* begin Data section *

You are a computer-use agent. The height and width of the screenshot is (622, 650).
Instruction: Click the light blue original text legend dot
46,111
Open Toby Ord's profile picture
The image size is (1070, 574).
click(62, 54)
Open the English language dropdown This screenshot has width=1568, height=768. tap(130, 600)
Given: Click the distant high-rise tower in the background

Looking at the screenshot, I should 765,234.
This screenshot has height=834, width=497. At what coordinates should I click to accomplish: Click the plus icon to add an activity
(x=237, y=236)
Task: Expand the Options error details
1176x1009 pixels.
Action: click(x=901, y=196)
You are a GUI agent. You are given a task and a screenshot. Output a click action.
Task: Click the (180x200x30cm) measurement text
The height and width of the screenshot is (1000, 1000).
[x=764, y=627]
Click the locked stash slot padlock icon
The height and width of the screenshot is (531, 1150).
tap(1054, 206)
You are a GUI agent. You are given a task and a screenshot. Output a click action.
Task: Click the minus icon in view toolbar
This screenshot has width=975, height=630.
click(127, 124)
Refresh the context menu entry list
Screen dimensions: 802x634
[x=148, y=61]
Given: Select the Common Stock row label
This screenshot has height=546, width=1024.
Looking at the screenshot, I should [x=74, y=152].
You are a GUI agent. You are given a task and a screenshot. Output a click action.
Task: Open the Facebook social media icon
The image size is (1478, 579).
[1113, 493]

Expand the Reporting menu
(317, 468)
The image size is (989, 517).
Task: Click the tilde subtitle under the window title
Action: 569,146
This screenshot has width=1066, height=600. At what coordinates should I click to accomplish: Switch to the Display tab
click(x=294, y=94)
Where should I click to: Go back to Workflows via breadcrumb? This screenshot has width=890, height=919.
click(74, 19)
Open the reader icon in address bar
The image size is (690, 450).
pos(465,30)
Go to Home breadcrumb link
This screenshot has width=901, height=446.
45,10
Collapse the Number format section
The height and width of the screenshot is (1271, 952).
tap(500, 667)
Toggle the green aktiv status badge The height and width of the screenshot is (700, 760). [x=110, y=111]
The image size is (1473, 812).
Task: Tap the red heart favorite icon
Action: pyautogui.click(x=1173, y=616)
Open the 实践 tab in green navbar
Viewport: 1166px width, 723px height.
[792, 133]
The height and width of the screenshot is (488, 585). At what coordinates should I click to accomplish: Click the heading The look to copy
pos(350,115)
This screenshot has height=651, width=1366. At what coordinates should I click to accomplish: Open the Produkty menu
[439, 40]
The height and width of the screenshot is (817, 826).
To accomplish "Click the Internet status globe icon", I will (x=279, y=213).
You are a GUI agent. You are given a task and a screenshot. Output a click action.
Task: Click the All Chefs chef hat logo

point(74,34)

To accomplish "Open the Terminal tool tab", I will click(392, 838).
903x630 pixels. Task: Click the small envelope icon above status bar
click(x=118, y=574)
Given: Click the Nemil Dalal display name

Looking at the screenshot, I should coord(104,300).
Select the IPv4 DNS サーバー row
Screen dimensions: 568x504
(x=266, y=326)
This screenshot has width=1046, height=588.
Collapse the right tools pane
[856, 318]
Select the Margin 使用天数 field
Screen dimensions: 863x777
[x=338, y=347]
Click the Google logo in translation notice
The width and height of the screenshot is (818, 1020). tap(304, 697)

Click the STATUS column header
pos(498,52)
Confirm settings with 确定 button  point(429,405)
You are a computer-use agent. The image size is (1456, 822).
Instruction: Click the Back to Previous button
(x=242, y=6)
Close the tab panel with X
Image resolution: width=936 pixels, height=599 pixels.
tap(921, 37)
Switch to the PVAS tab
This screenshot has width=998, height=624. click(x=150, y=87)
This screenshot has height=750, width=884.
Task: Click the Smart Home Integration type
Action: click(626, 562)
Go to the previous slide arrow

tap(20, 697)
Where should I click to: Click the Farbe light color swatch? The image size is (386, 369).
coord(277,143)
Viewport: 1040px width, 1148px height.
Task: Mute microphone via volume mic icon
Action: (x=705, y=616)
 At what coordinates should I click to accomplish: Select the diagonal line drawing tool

* end Data section *

→ Task:
Turn every line of the data above into a JSON list of strings, one string per line, leaving out blank lines.

→ Task output:
[
  "You are a computer-use agent. The height and width of the screenshot is (622, 650).",
  "Instruction: Click the light blue original text legend dot",
  "46,111",
  "Open Toby Ord's profile picture",
  "The image size is (1070, 574).",
  "click(62, 54)",
  "Open the English language dropdown This screenshot has width=1568, height=768. tap(130, 600)",
  "Given: Click the distant high-rise tower in the background",
  "Looking at the screenshot, I should 765,234.",
  "This screenshot has height=834, width=497. At what coordinates should I click to accomplish: Click the plus icon to add an activity",
  "(x=237, y=236)",
  "Task: Expand the Options error details",
  "1176x1009 pixels.",
  "Action: click(x=901, y=196)",
  "You are a GUI agent. You are given a task and a screenshot. Output a click action.",
  "Task: Click the (180x200x30cm) measurement text",
  "The height and width of the screenshot is (1000, 1000).",
  "[x=764, y=627]",
  "Click the locked stash slot padlock icon",
  "The height and width of the screenshot is (531, 1150).",
  "tap(1054, 206)",
  "You are a GUI agent. You are given a task and a screenshot. Output a click action.",
  "Task: Click the minus icon in view toolbar",
  "This screenshot has width=975, height=630.",
  "click(127, 124)",
  "Refresh the context menu entry list",
  "Screen dimensions: 802x634",
  "[x=148, y=61]",
  "Given: Select the Common Stock row label",
  "This screenshot has height=546, width=1024.",
  "Looking at the screenshot, I should [x=74, y=152].",
  "You are a GUI agent. You are given a task and a screenshot. Output a click action.",
  "Task: Open the Facebook social media icon",
  "The image size is (1478, 579).",
  "[1113, 493]",
  "Expand the Reporting menu",
  "(317, 468)",
  "The image size is (989, 517).",
  "Task: Click the tilde subtitle under the window title",
  "Action: 569,146",
  "This screenshot has width=1066, height=600. At what coordinates should I click to accomplish: Switch to the Display tab",
  "click(x=294, y=94)",
  "Where should I click to: Go back to Workflows via breadcrumb? This screenshot has width=890, height=919.",
  "click(74, 19)",
  "Open the reader icon in address bar",
  "The image size is (690, 450).",
  "pos(465,30)",
  "Go to Home breadcrumb link",
  "This screenshot has width=901, height=446.",
  "45,10",
  "Collapse the Number format section",
  "The height and width of the screenshot is (1271, 952).",
  "tap(500, 667)",
  "Toggle the green aktiv status badge The height and width of the screenshot is (700, 760). [x=110, y=111]",
  "The image size is (1473, 812).",
  "Task: Tap the red heart favorite icon",
  "Action: pyautogui.click(x=1173, y=616)",
  "Open the 实践 tab in green navbar",
  "Viewport: 1166px width, 723px height.",
  "[792, 133]",
  "The height and width of the screenshot is (488, 585). At what coordinates should I click to accomplish: Click the heading The look to copy",
  "pos(350,115)",
  "This screenshot has height=651, width=1366. At what coordinates should I click to accomplish: Open the Produkty menu",
  "[439, 40]",
  "The height and width of the screenshot is (817, 826).",
  "To accomplish \"Click the Internet status globe icon\", I will (x=279, y=213).",
  "You are a GUI agent. You are given a task and a screenshot. Output a click action.",
  "Task: Click the All Chefs chef hat logo",
  "point(74,34)",
  "To accomplish \"Open the Terminal tool tab\", I will click(392, 838).",
  "903x630 pixels. Task: Click the small envelope icon above status bar",
  "click(x=118, y=574)",
  "Given: Click the Nemil Dalal display name",
  "Looking at the screenshot, I should coord(104,300).",
  "Select the IPv4 DNS サーバー row",
  "Screen dimensions: 568x504",
  "(x=266, y=326)",
  "This screenshot has width=1046, height=588.",
  "Collapse the right tools pane",
  "[856, 318]",
  "Select the Margin 使用天数 field",
  "Screen dimensions: 863x777",
  "[x=338, y=347]",
  "Click the Google logo in translation notice",
  "The width and height of the screenshot is (818, 1020). tap(304, 697)",
  "Click the STATUS column header",
  "pos(498,52)",
  "Confirm settings with 确定 button  point(429,405)",
  "You are a computer-use agent. The image size is (1456, 822).",
  "Instruction: Click the Back to Previous button",
  "(x=242, y=6)",
  "Close the tab panel with X",
  "Image resolution: width=936 pixels, height=599 pixels.",
  "tap(921, 37)",
  "Switch to the PVAS tab",
  "This screenshot has width=998, height=624. click(x=150, y=87)",
  "This screenshot has height=750, width=884.",
  "Task: Click the Smart Home Integration type",
  "Action: click(626, 562)",
  "Go to the previous slide arrow",
  "tap(20, 697)",
  "Where should I click to: Click the Farbe light color swatch? The image size is (386, 369).",
  "coord(277,143)",
  "Viewport: 1040px width, 1148px height.",
  "Task: Mute microphone via volume mic icon",
  "Action: (x=705, y=616)",
  " At what coordinates should I click to accomplish: Select the diagonal line drawing tool"
]